══ Source material
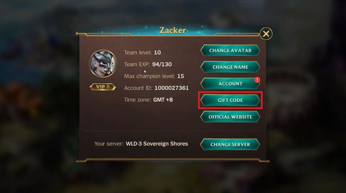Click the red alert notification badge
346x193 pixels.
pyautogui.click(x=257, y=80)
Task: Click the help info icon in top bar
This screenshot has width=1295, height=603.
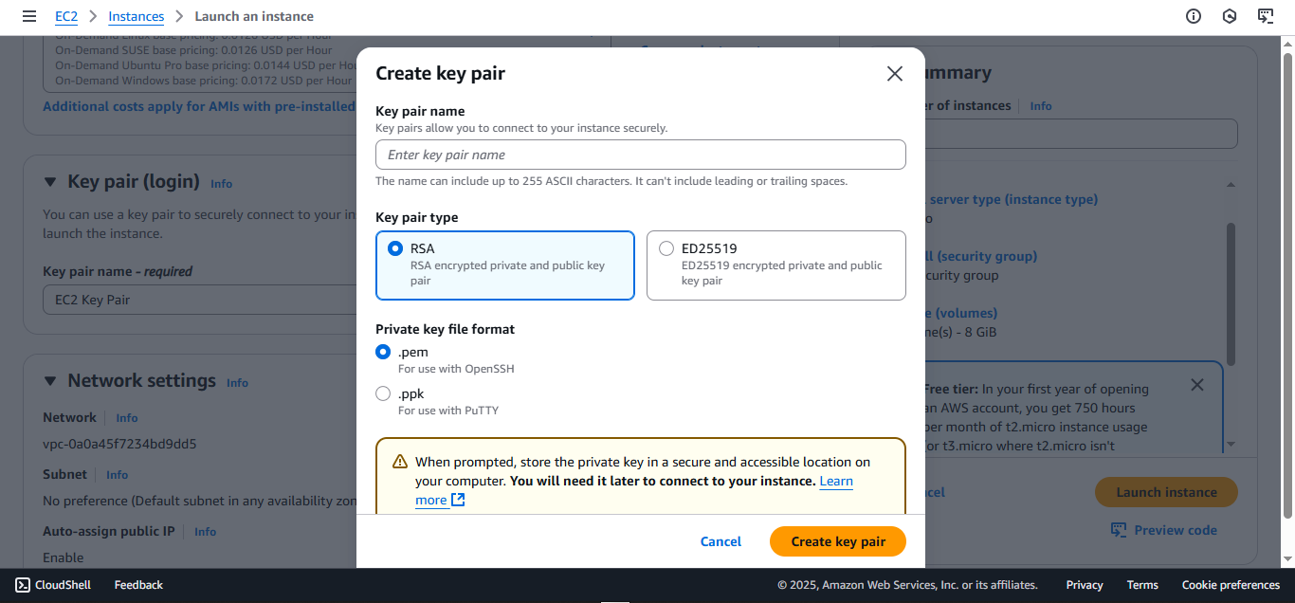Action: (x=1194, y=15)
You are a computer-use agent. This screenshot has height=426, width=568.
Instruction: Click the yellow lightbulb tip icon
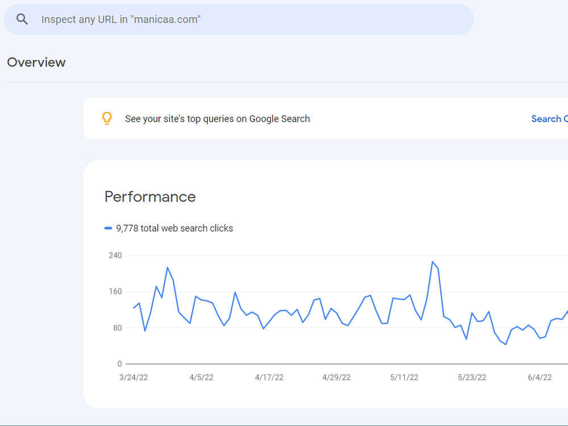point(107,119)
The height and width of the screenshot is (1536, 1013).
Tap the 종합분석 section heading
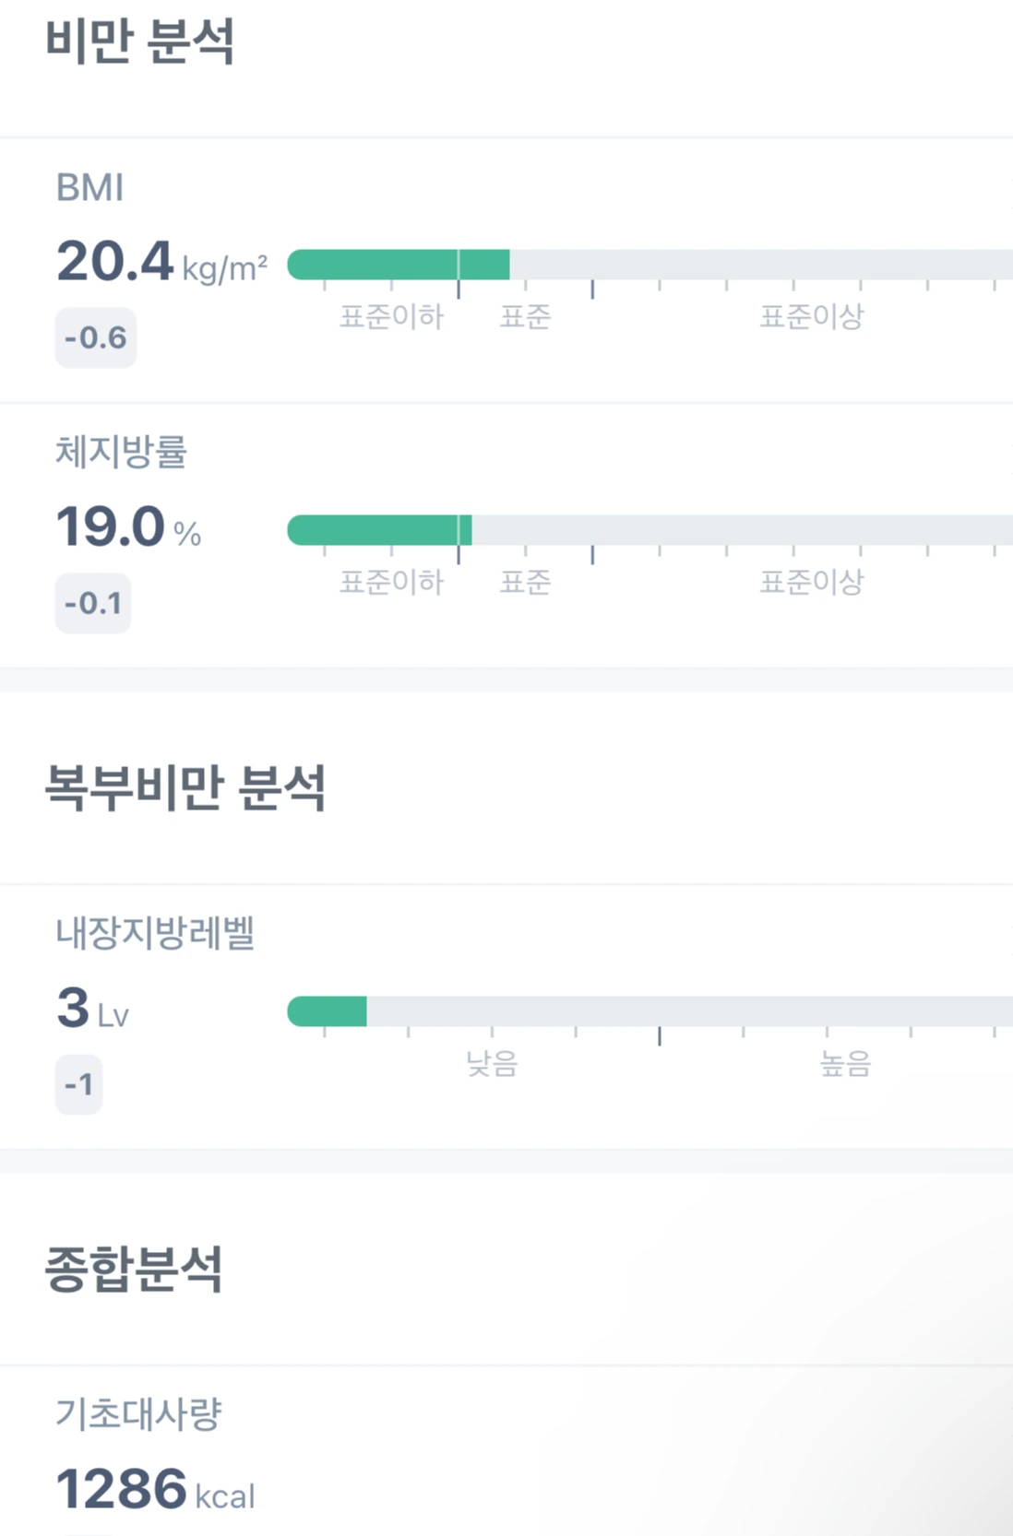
════
**Problem description:**
Only the lines from the line with "The height and" through the end of the records belong in your copy. Repeat them exactly, without pictures.

**Exercise answer:**
The height and width of the screenshot is (1536, 1013).
Tap the 종합분석 section heading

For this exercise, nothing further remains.